Exercise text -

District officials and private developers who negotiated a complex $12.5 million deal to spur the redevelopment of the depressed Shaw area agreed yesterday the venture is risky and that the city could lose up to $6.25 million if plans fall through.

Under the agreement, the city acquired the former Children's Hospital site and five nearby properties from developer Jeffrey N. Cohen on Feb. 1 as an interim step in helping Cohen and a nonprofit Shaw community group to develop retail and office space and 1,000 units of low-cost housing on the sites.

A consortium of banks headed by the National Bank of Washington provided short-term financing to get the deal off the ground, with the city agreeing to repay the loan in a year and being assured of recovering at least half of its investment with revenues from the proposed redevelopment or from Cohen.

Yesterday, Cohen, Deputy Mayor Curtis McClinton and community leader Ibrahim Mumin praised the deal as a bold public-private venture to redevelop a troubled area that could not attract private capital without the assistance of the city government.

Dataset content -
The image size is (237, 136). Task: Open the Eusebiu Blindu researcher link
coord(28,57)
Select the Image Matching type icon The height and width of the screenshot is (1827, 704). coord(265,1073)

Problem requirements - Reproduce, word for word and in full, the text on the Shaw redevelopment deal given above.

Result -
District officials and private developers who negotiated a complex $12.5 million deal to spur the redevelopment of the depressed Shaw area agreed yesterday the venture is risky and that the city could lose up to $6.25 million if plans fall through.

Under the agreement, the city acquired the former Children's Hospital site and five nearby properties from developer Jeffrey N. Cohen on Feb. 1 as an interim step in helping Cohen and a nonprofit Shaw community group to develop retail and office space and 1,000 units of low-cost housing on the sites.

A consortium of banks headed by the National Bank of Washington provided short-term financing to get the deal off the ground, with the city agreeing to repay the loan in a year and being assured of recovering at least half of its investment with revenues from the proposed redevelopment or from Cohen.

Yesterday, Cohen, Deputy Mayor Curtis McClinton and community leader Ibrahim Mumin praised the deal as a bold public-private venture to redevelop a troubled area that could not attract private capital without the assistance of the city government.